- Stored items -
..........

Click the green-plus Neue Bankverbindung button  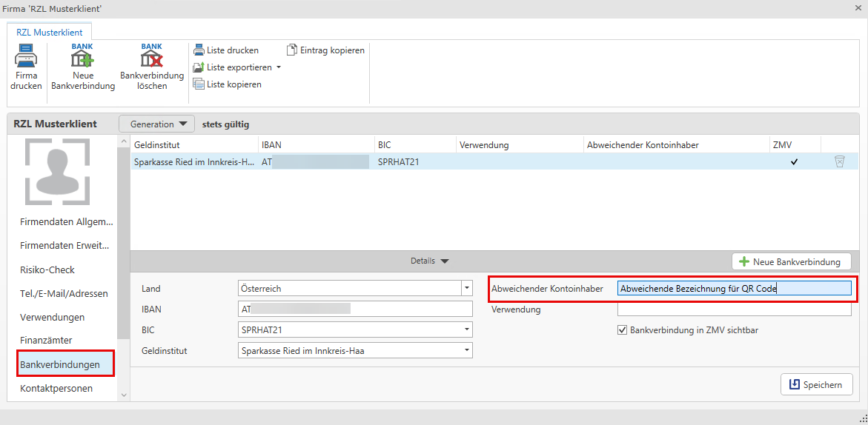pyautogui.click(x=790, y=262)
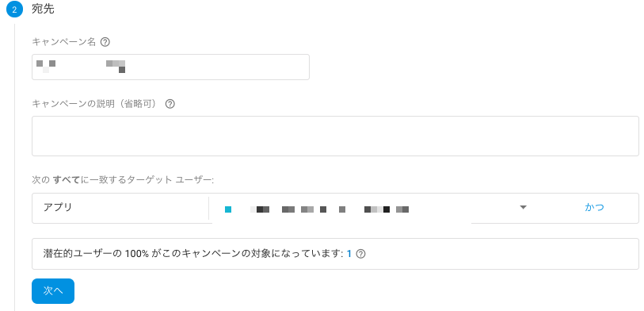Click the 潜在的ユーザー summary box
Screen dimensions: 644x311
coord(335,254)
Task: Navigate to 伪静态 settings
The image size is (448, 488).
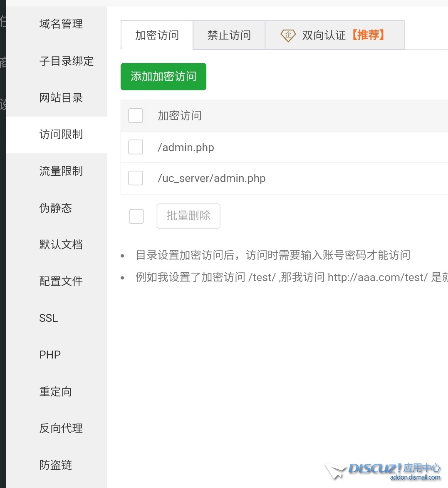Action: pos(55,208)
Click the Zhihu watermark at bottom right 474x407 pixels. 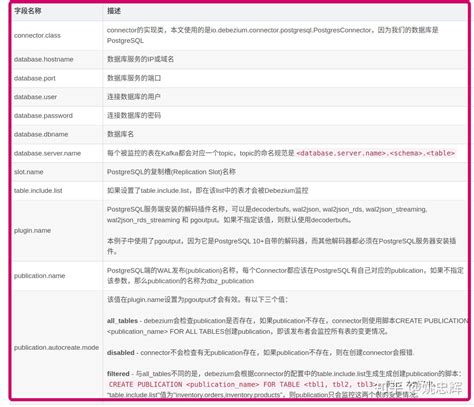point(420,387)
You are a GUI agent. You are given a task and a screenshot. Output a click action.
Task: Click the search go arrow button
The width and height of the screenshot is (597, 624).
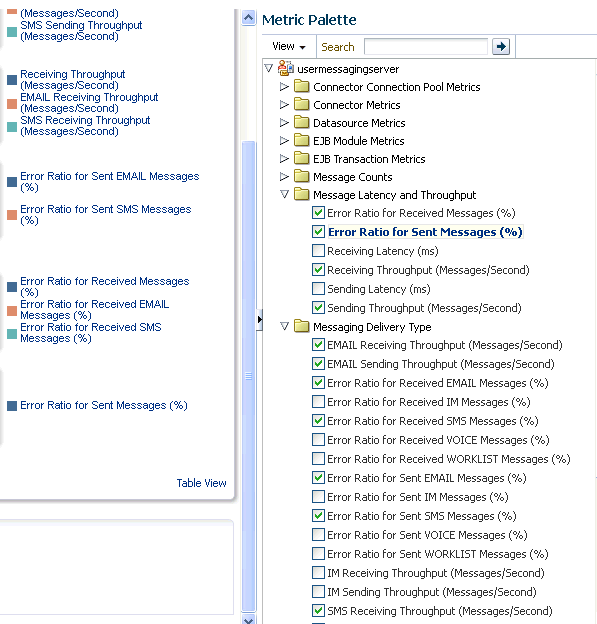[x=501, y=47]
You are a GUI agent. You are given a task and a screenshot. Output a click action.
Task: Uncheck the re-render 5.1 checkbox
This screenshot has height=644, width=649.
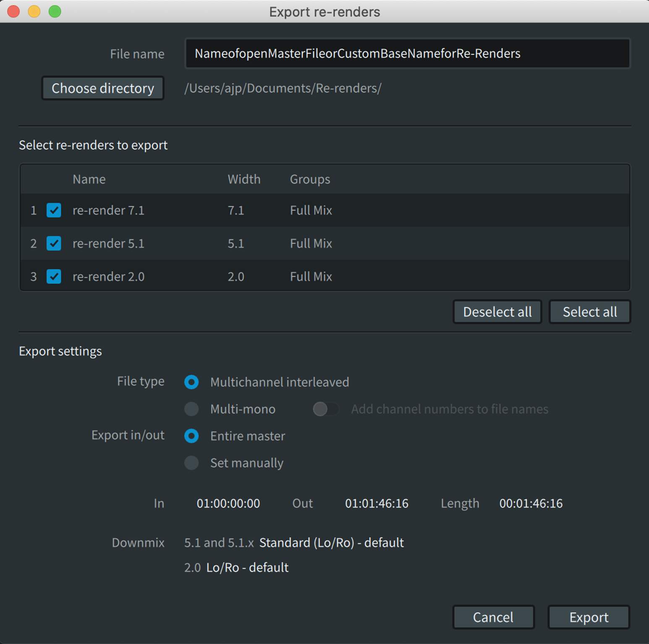[x=54, y=243]
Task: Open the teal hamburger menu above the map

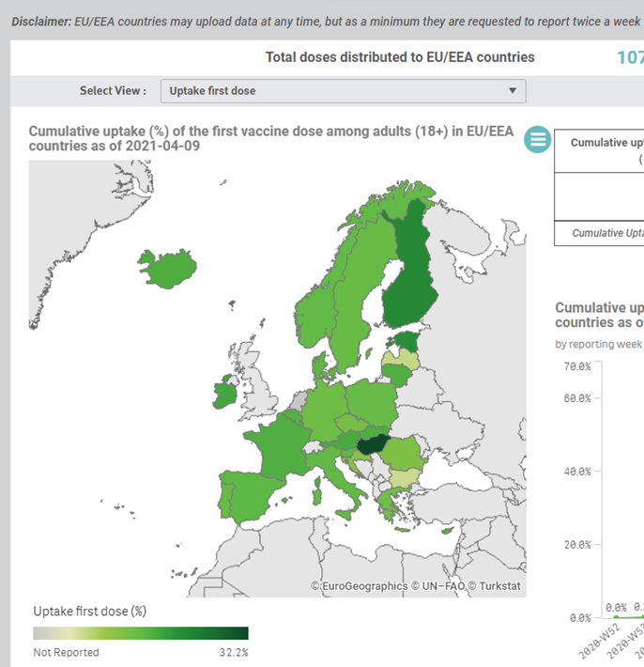Action: pos(537,139)
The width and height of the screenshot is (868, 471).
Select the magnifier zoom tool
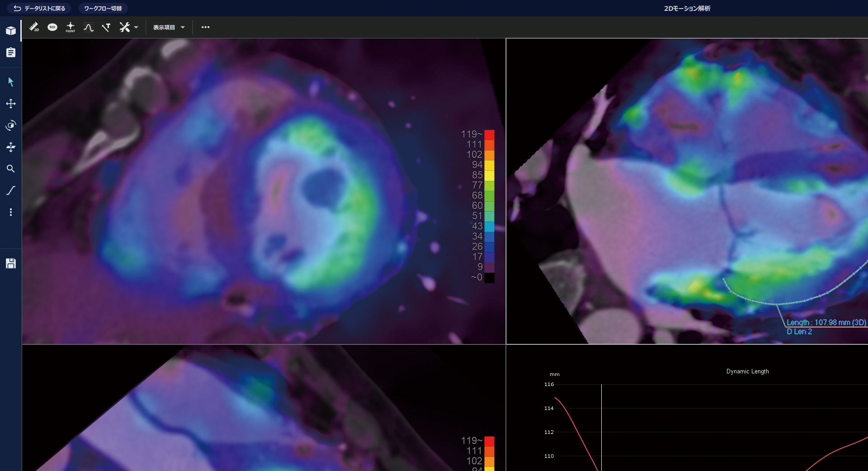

..........

- Exercise requirements -
The lines to copy begin at the one containing "The width and height of the screenshot is (597, 624)." and end at the last line of the records. Set down exactly those lines and no others, both ends included, and omit all pictures.

- Answer to this problem -
The width and height of the screenshot is (597, 624).
[x=501, y=47]
You are a GUI agent. You are given a task and a screenshot. Output a click action.
Task: Uncheck the re-render 5.1 checkbox
This screenshot has height=644, width=649.
[x=54, y=243]
Task: Open the teal hamburger menu above the map

Action: pos(537,139)
The width and height of the screenshot is (868, 471).
Select the magnifier zoom tool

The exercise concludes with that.